ASSIGNED TASK:
Return exactly, please, the lines from the one containing "Select the 男 gender option" to the last line of the entries below, and nothing else, leaving pictures out.

[Stored items]
========================================

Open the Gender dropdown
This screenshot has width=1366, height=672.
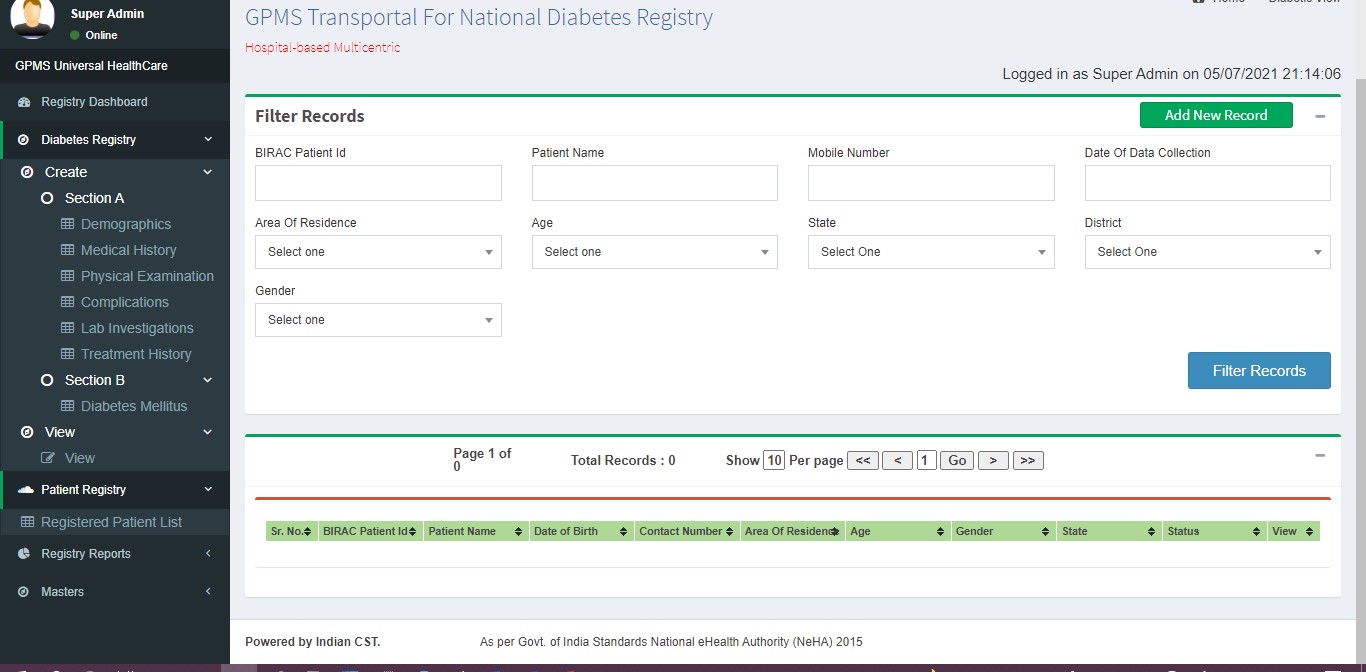coord(378,320)
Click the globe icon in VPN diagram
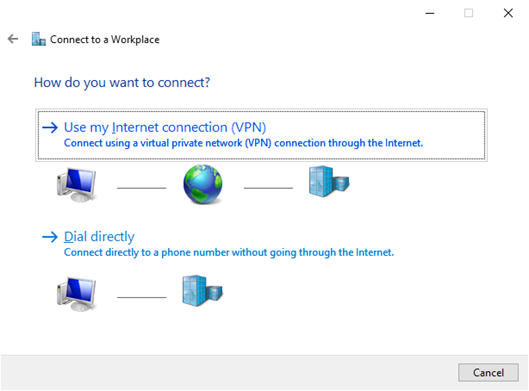This screenshot has height=391, width=529. (203, 184)
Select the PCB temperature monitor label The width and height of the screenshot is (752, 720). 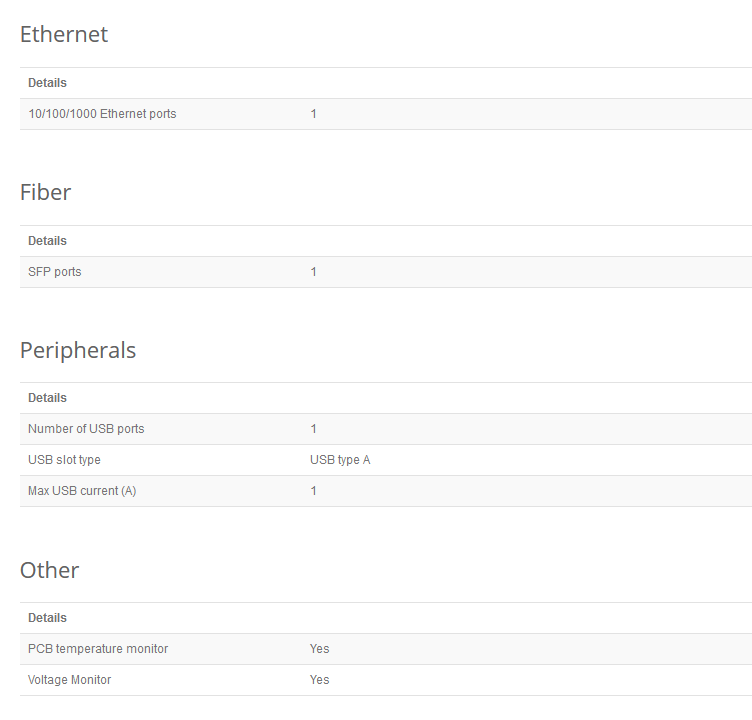click(x=98, y=649)
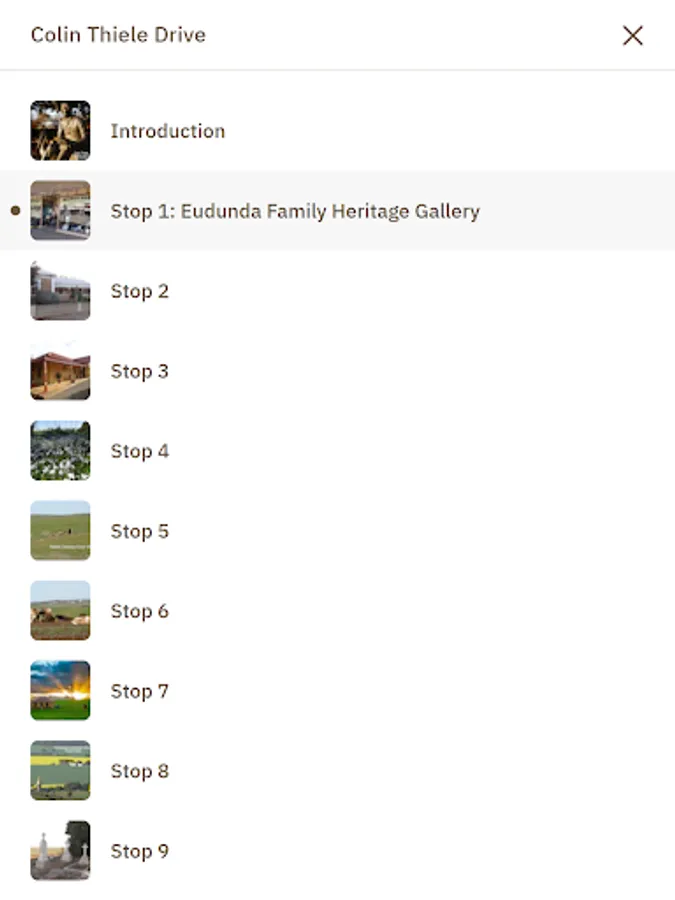Click the Stop 2 building thumbnail
This screenshot has height=900, width=675.
[60, 291]
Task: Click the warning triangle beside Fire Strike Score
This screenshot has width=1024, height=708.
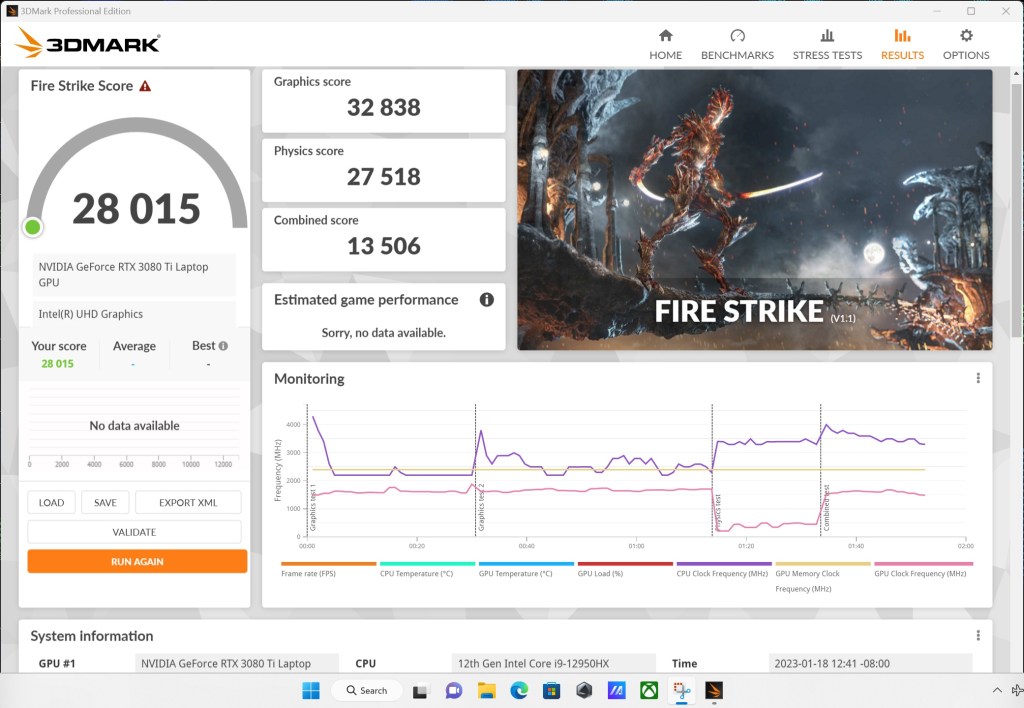Action: point(145,86)
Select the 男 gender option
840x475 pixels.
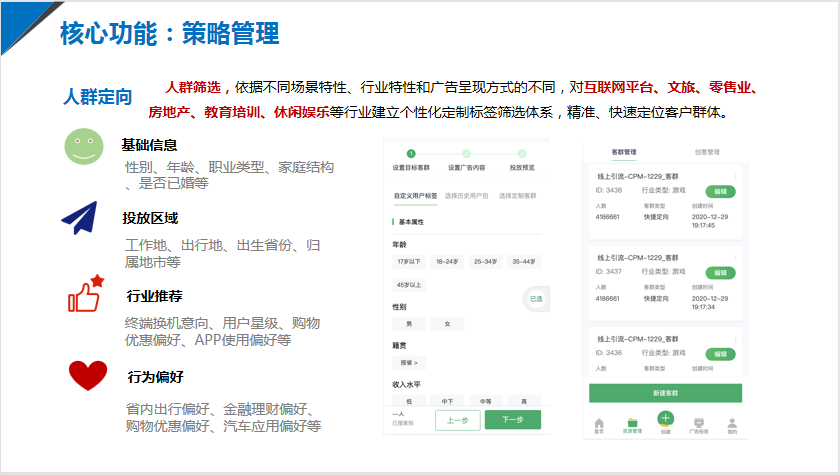[409, 324]
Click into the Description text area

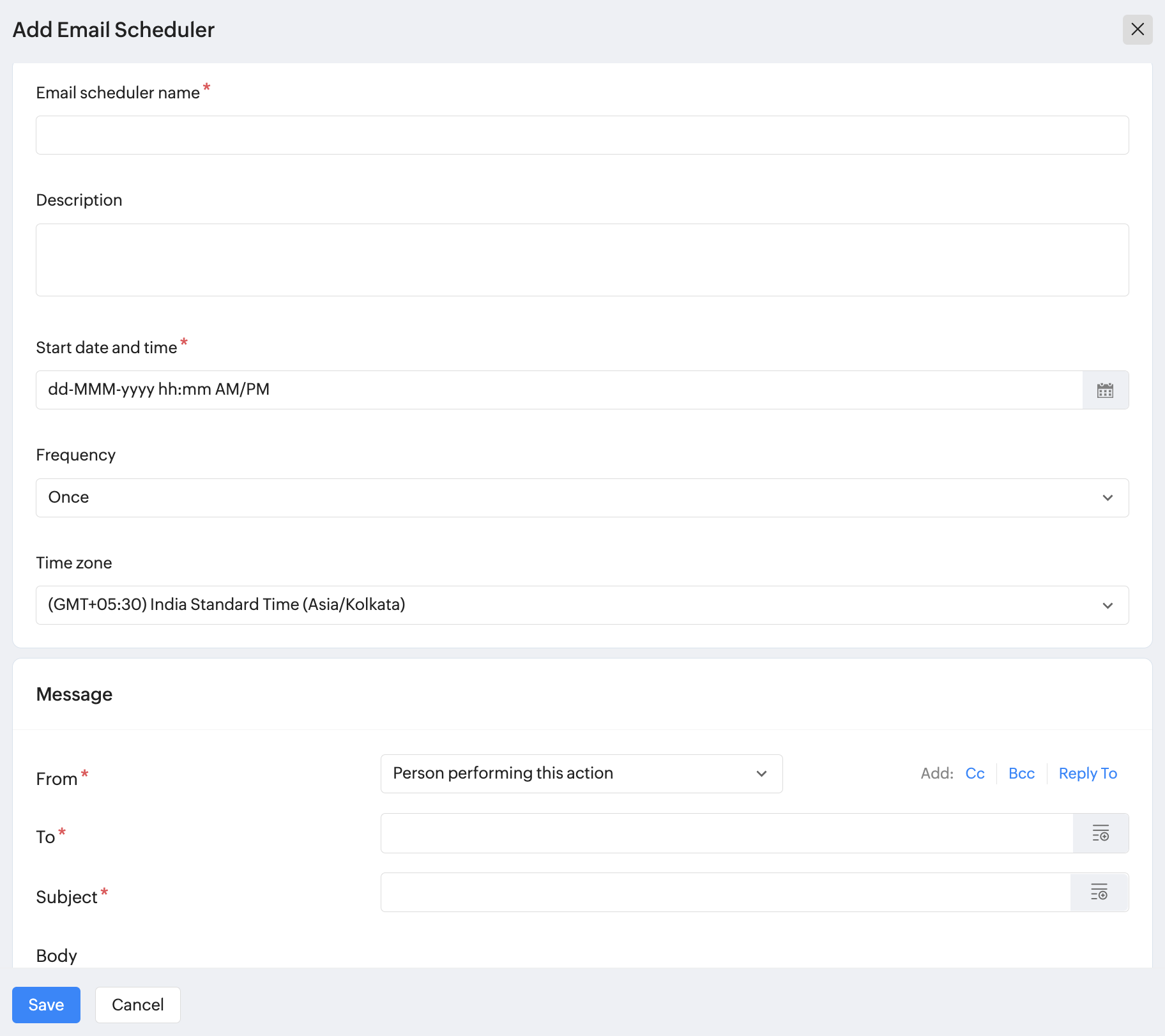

========================================

OUTPUT:
Select the 男 gender option
840x475 pixels.
[409, 324]
Click into the Description text area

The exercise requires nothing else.